**What you will do:** From the video game music thread, return everything from "Many people hate" down to "Town (Apr 5, 2009)", copied word for word.

# What do people think of video game music?



## blueturbo (Apr 5, 2009)

Many people hate video game music but for some reason I like it. What do you think? If you like any particular tunes, why not tell me.

I like metropolis in Ratchet and Clank 3


----------



## Clown Town (Apr 5, 2009)

8 Bit music = epic win


----------



## Furry Sparks (Apr 5, 2009)

Um, you might as well just make a poll asking "Do you like music?". If it's good, I like it...


----------



## Trent the Paladin (Apr 5, 2009)

I like most video game scores. There are a few that I just don't like though.


----------



## Tyler (Apr 5, 2009)

Furry Sparks said:
			
		

> Um, you might as well just make a poll asking "Do you like music?". If it's good, I like it...


I'm gonna go with ZF on this one.

Most video game music isn't that bad, with the exception of a few games. (coughSoniccough)


----------



## solarshadow (Apr 5, 2009)

OddCrazyMe said:
			
		

> Furry Sparks said:
> 
> 
> 
> ...


Well, I find the Daytime music in Sonic Unleashed pretty catchy, but that's just your opinion.


----------



## Tyrai (Apr 5, 2009)

If its fast paced with a rock/metal-ish tune to it then I like it. Some remix's are also good.

**Supplied material:**
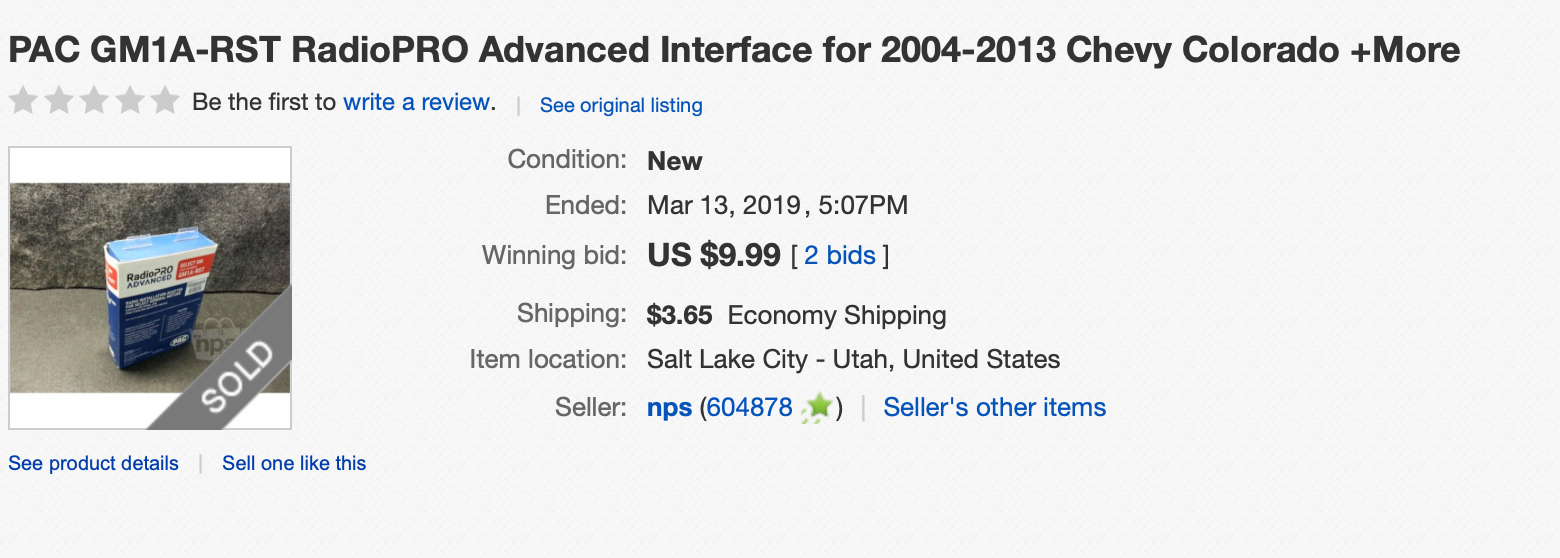This screenshot has width=1560, height=558.
Task: Click the third rating star
Action: pyautogui.click(x=93, y=101)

**The completed task:**
Many people hate video game music but for some reason I like it. What do you think? If you like any particular tunes, why not tell me.

I like metropolis in Ratchet and Clank 3


----------



## Clown Town (Apr 5, 2009)